BEGIN Material to process
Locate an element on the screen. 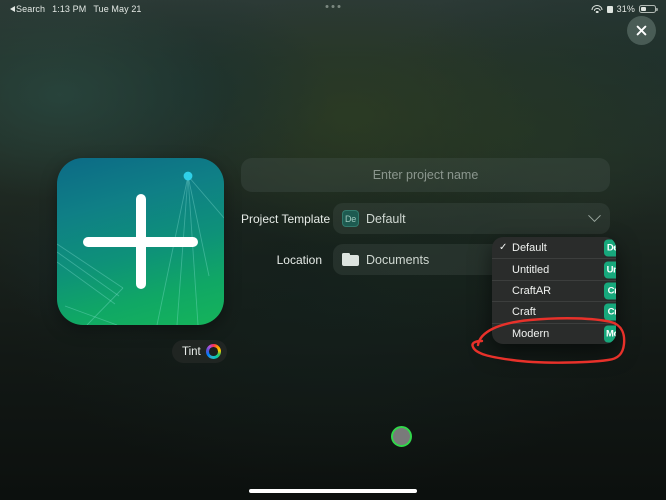  status-bar-right: 31% is located at coordinates (624, 9).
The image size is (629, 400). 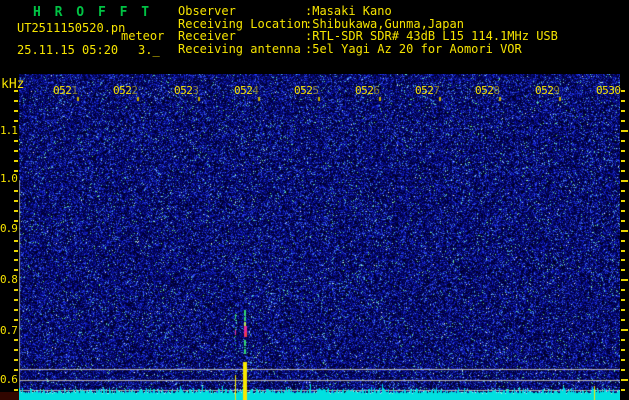 I want to click on time-tick-label: 0526, so click(x=368, y=90).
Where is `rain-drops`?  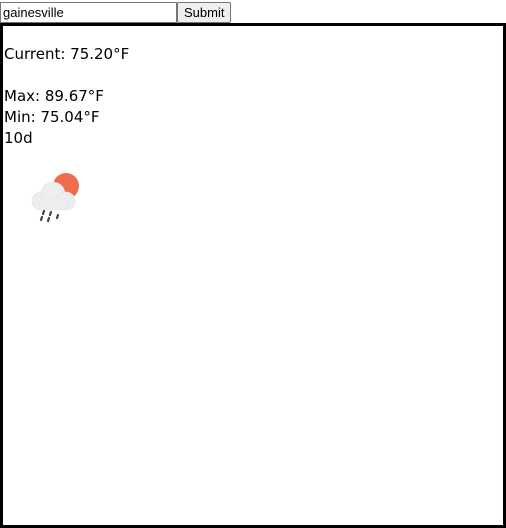 rain-drops is located at coordinates (50, 216).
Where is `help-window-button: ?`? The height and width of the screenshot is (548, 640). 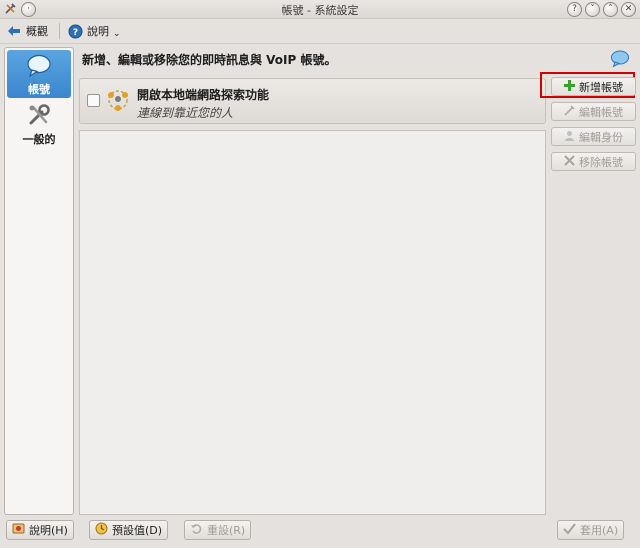
help-window-button: ? is located at coordinates (574, 10).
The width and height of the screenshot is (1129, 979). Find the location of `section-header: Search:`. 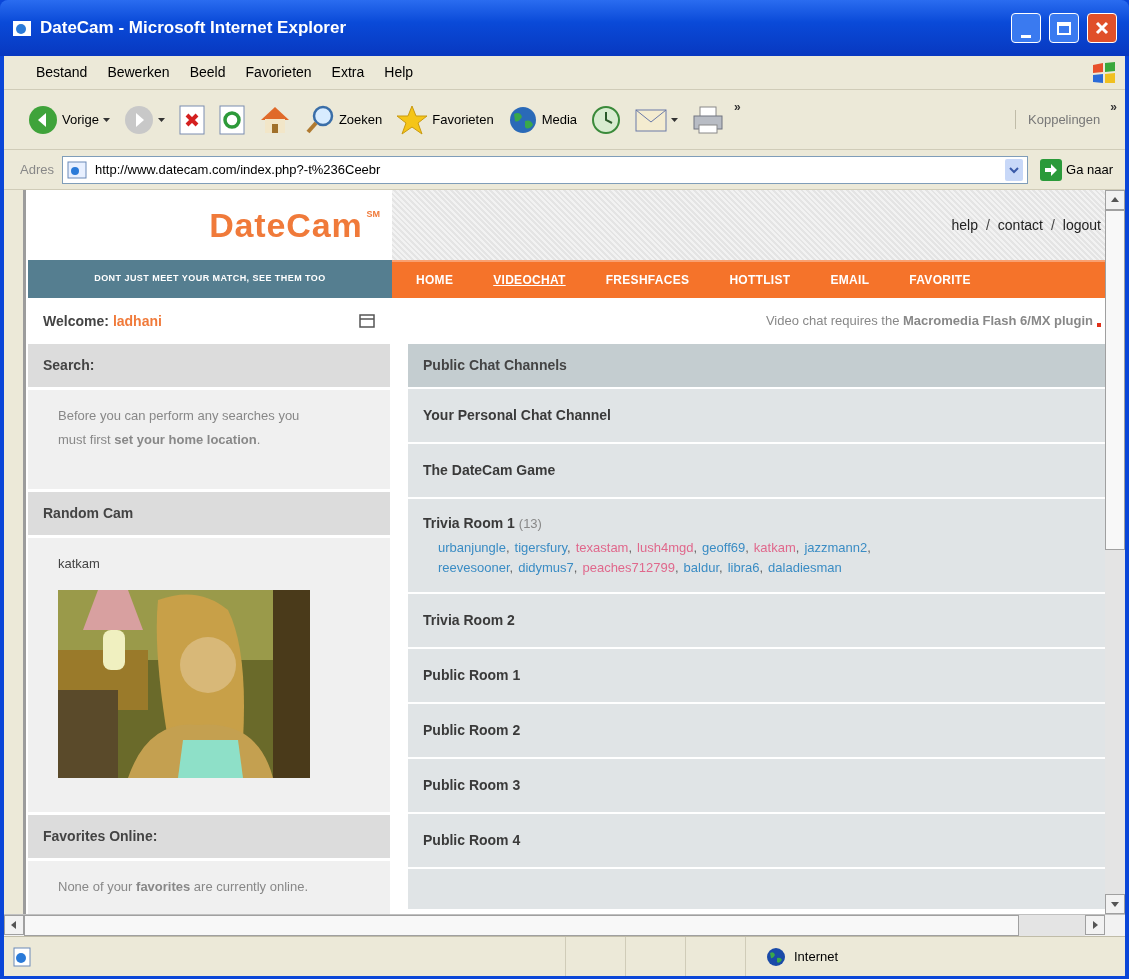

section-header: Search: is located at coordinates (209, 366).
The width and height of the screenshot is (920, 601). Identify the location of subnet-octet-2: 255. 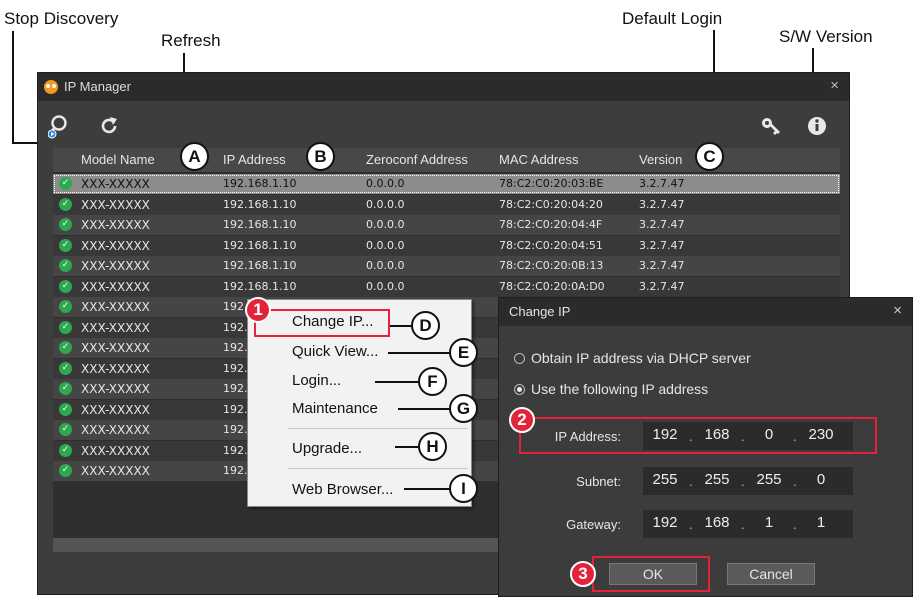
(717, 480).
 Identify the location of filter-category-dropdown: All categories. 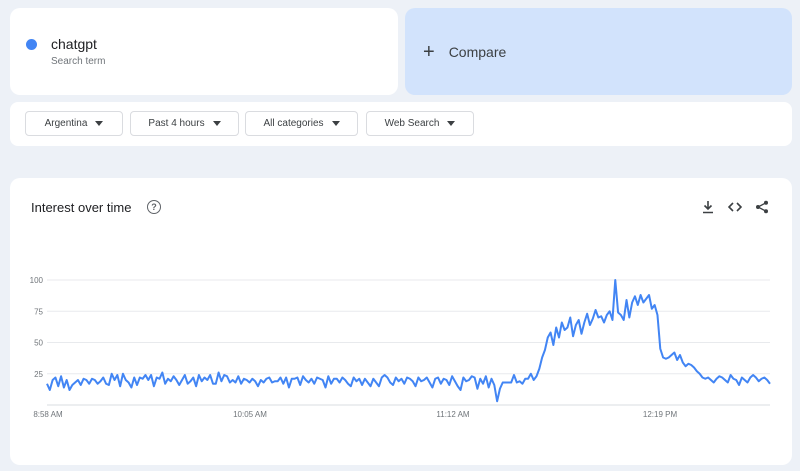
(302, 124).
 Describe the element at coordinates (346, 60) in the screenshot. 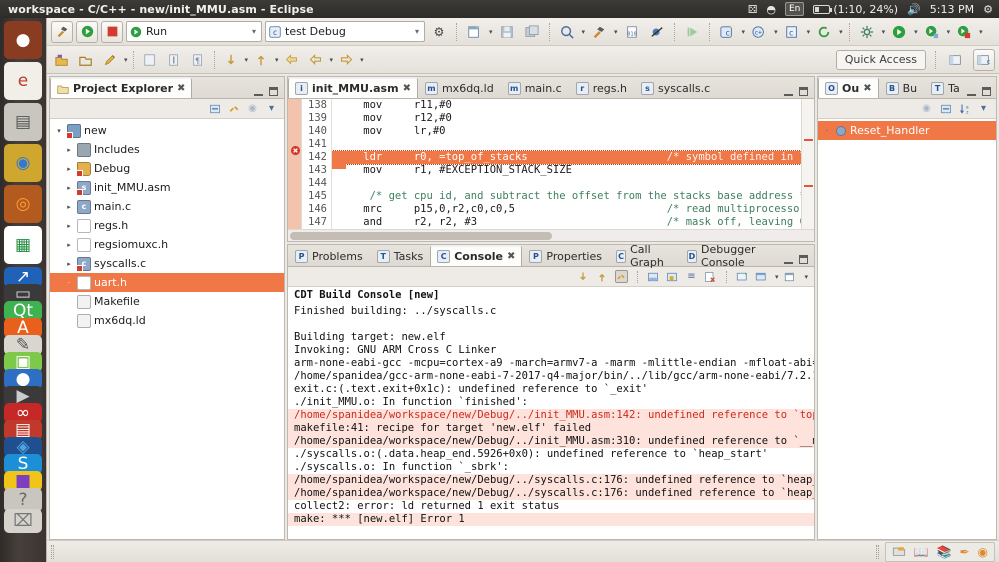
END Material to process
Write out the lines above, starting with the line that contains "is (548, 640)." and ending after the line that contains "(717, 480).", keeping every character unchanged. Leave out the pictures.

Where is `help-window-button: ?`? The height and width of the screenshot is (548, 640). 
help-window-button: ? is located at coordinates (574, 10).
The width and height of the screenshot is (1129, 979). Find the location of `section-header: Search:`. 

section-header: Search: is located at coordinates (209, 366).
The width and height of the screenshot is (920, 601). Identify the location of subnet-octet-2: 255. 
(717, 480).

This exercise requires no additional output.